June 10, 2013

Is the surveillance working?

As powerful as santa clausOn practical ethics I blog about secrecy versus transparency, my take on the ongoing PRISM revelation. Basically, it is not about security vs. freedom, but secrecy vs. accountability.

One question is how much good the surveillance dragnets are doing. Terrorism is a minor cause of death but has enormous salience, so it can motivate enormous and dangerous efforts - which might be unnecessary or even counter-productive.

Massive investments in surveillance have been done post-911, and technology certainly has improved. So, are we getting better at stopping terrorism? And is this evidence that surveillance and other improvements in intelligence are paying off?

I used data about US terrorism incidents from complied by Wm. Robert Johnston; one can quibble about inclusion, data quality and so on, but this is a start for a quick-and-dirty preliminary check. I excluded the criminal incidents, although this is of course debatable - there is no clear border. I used the US since this is a place where the maximum amount of effort presumably is applied.

Looking at the time distribution of incidents the pattern seems to be an intermittent rate up until the mid 1960s, followed by a higher but in the large steady rate.

Zooming in on the recent years, it is hard to see any difference in trend after 911. Had there been an increase or decrease in rate the line would bend from the pre 2001 direction.

Binning the numbers shows that the rate seems to remain the same pre- and post-911.

The ability to thwart seems to go up: the fraction of thwarted incidents does seem to be larger than before, although I have no confidence in any statistical significance here. Squinting, it looks like it is a rising trend in thwarting: society may be getting better at it. But this began long before massive surveillance was possible.

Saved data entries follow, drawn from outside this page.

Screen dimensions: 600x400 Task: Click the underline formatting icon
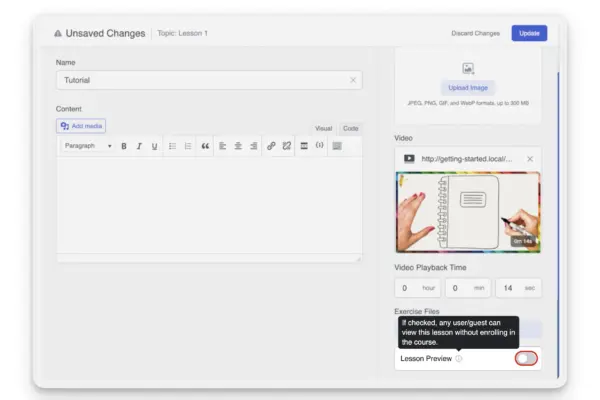click(x=154, y=146)
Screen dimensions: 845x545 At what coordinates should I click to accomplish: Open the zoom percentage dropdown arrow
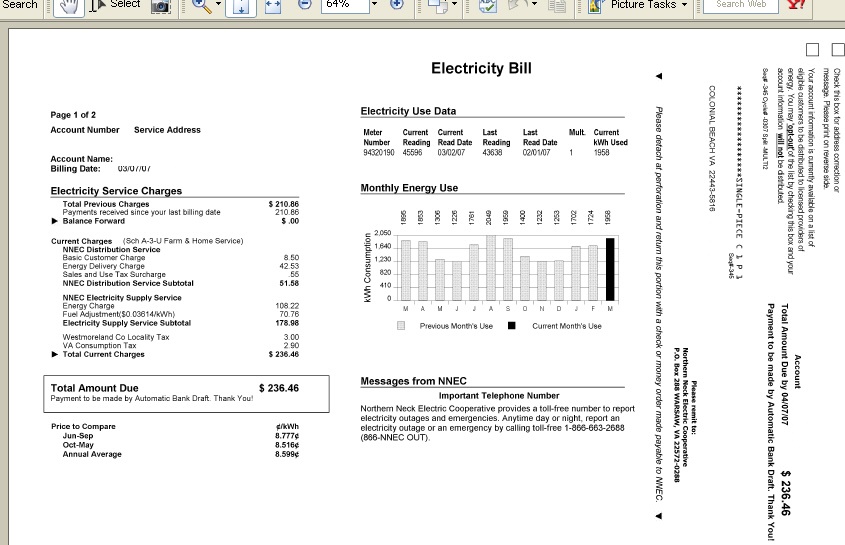pos(374,5)
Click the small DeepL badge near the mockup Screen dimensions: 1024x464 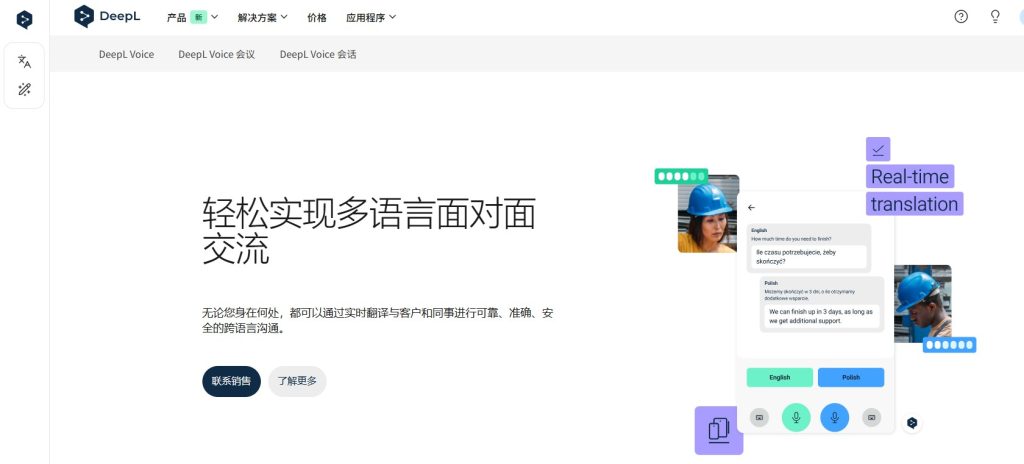[912, 423]
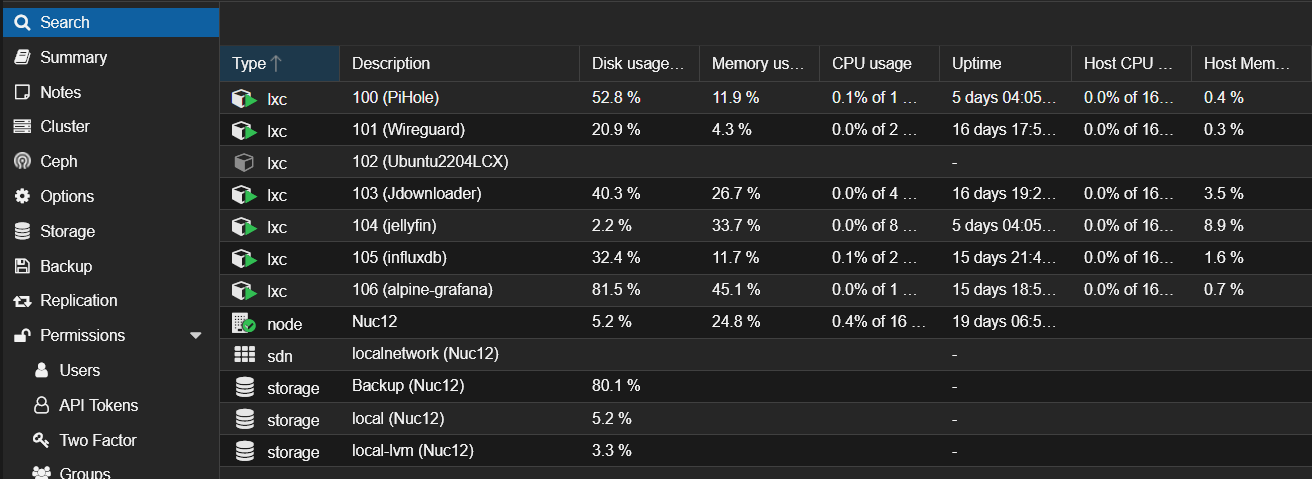Image resolution: width=1312 pixels, height=479 pixels.
Task: Open the Users permissions entry
Action: point(79,370)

My conclusion is that it doesn't look like post-911 efforts have reduced the rate of incidents. They may have made Americans a bit safer. Whether this improvement has been worth the infringement on civil liberties, immoral aspects of the War on Terror and the cost is of course debatable. If the thwarting probability has increased from 30% to 60% the terrorism mortality rate has been decreased from 72 to 41 deaths per year (using the post-1970 data).

One possibility is that there may be a huge number of plots that are being silently thwarted, and we only see the spillover when they become public. But given that the incident rates seem to have remained roughly constant since the 1960s, this must mean that there has been a corresponding huge increase in terrorism that more or less exactly balances this. This balance seems a bit unlikely. It can be tested (with some nontrivial methodological effort) by comparing to other countries that are not part of the current surveillance boom or began it later: are they seeing huge increases in terrorism while surveilling counterpart countries do not?.

I remain unconvinced that national security surveillance is reducing risk a lot. A bit, yes. But it is likely that a lot of the risk reduction is simply better policing and other mundane methods.

Addendum: The Global Terrorism Database has some data, that also seem to suggest a declining number of incidents per year. However, this decline seem to have been ongoing since the 1970s, so it is likely not due to surveillance. Looking at different regions suggests that trends are all over the place, a more careful study is needed. It might be a nice paper to pick out estimated SIGINT intelligence budgets and regress on the terrorism trends from this and the RAND database to see how much effect they have.